D’ailleurs, depuis trente ans, les biennales se multiplient. La première, vénitienne, a été créée en 1895 pour relancer la croissance économique. A la fin du XXe siècle, seules trois biennales sont célèbres : celles de Venise, Paris et Sao Paulo. Depuis, une centaine de villes ont créé la leur. En Asie, les biennales de Shanghaï, Pékin, Singapour ou Gwangju se font concurrence. Sans parler de celles de Sidney ou encore Taïpei.
« Une trentaine d’entre elles sont vraiment intéressantes et une dizaine, indispensables », résumait Jean de Loisy, président du Palais de Tokyo à Paris dans Le Figaro en 2014. Pour analyser ce phénomène grandissant, la journaliste Valérie Duponchelle parle d’une « bataille mondiale » puisque « la cote des biennales monte et descend selon les éditions, le programme, le choix des artistes, leurs commissaires et la mode aussi ».
Si les biennales d’art contemporain semblent être devenues un enjeu de soft power important, l’universitaire In-Young Lim décrivait dans un ouvrage paru en 2007 ce qu’elle perçoit comme une « homogénéisation de l’art contemporain ». Selon elle « de plus en plus de critiques reprochent aux biennales de se contenter souvent de présenter les mêmes artistes, invités par les mêmes commissaires, exposant les mêmes oeuvres. »

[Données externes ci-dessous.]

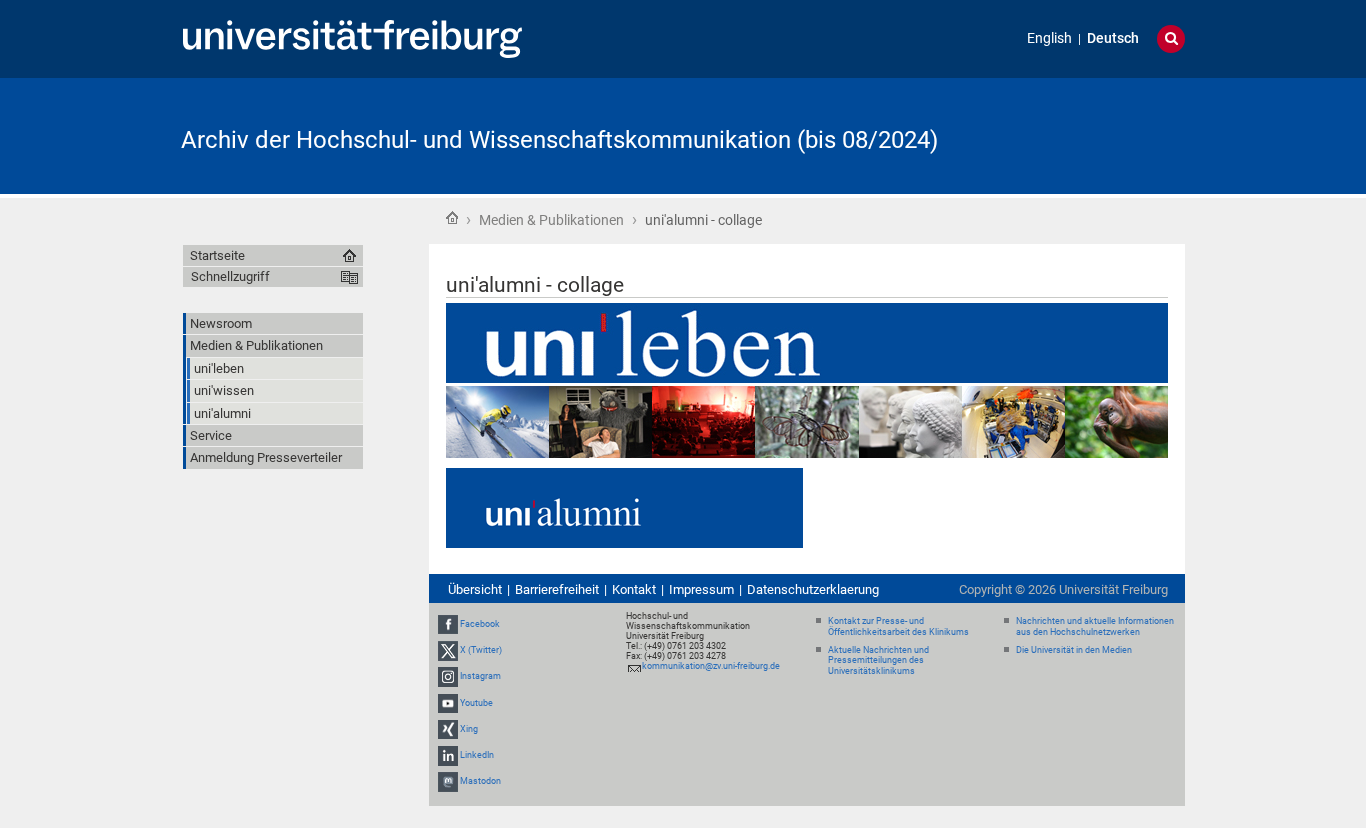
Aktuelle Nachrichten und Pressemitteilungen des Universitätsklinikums (878, 661)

En tout cas, les trois biennales organisées cette année dans le royaume ne se ressemblent pas. La Bangkok Art Biennale est celle qui collerait le plus avec l’homogénéisation décrite par In-Young Lim. Ses commissaires sont réputés, ses artistes internationaux.

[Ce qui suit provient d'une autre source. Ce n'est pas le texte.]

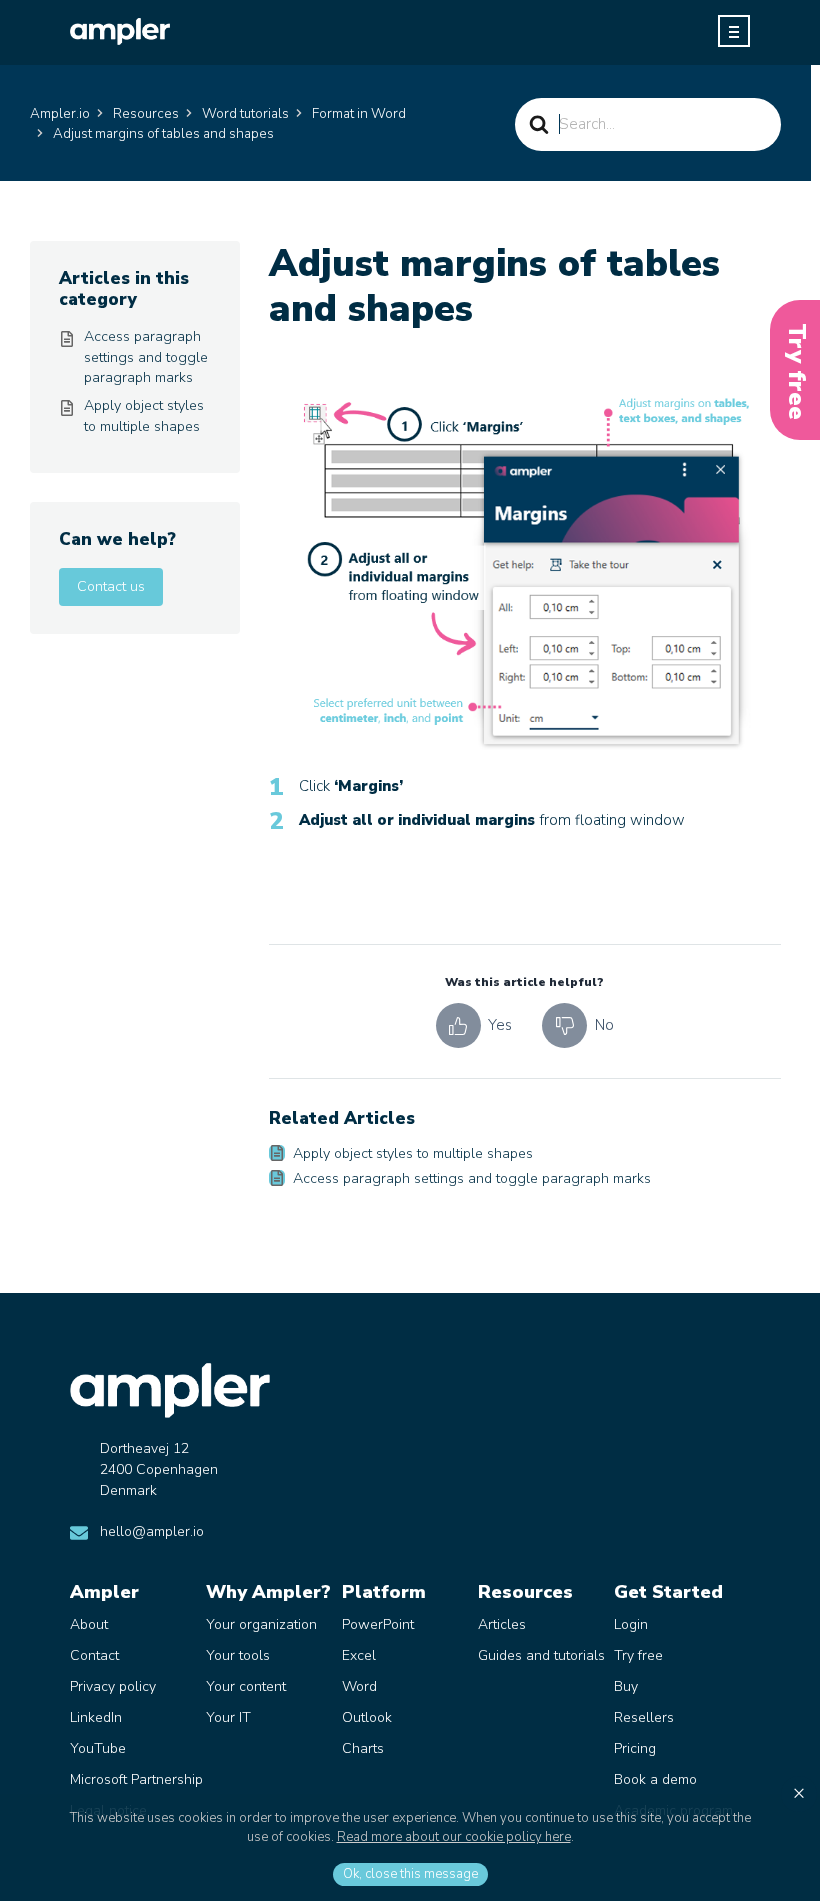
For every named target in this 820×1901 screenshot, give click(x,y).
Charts (363, 1748)
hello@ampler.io (152, 1531)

La Bangkok Biennial paraît quant à elle se placer comme une alternative. Sans suivre la logique politique et économique, elle prône simple-ment la diversité de l’art, indépendamment du succès de son auteur. Un rôle que remplit toutefois la Thailand Biennale, qui peut être considérée comme l’illustration des enjeux économiques et politiques qui se cachent derrière une biennale : le rayonnement culturel et touristique.
Léa Surmaire (http://www.gavroche-thailande.com)
Article à retrouver dans le dernier Gavroche (août 2018), disponible ici
Photo : courtoisie Bangkok Biennial
Bangkok Art Biennale : bkkartbiennale.com
Bangkok Biennial : bangkokbiennial.com
Aussi disponible en Application Mobile sur Google Play et Itunes Store. Les événements sont souvent disponibles sur Facebook en suivant la page des pavillons concernés.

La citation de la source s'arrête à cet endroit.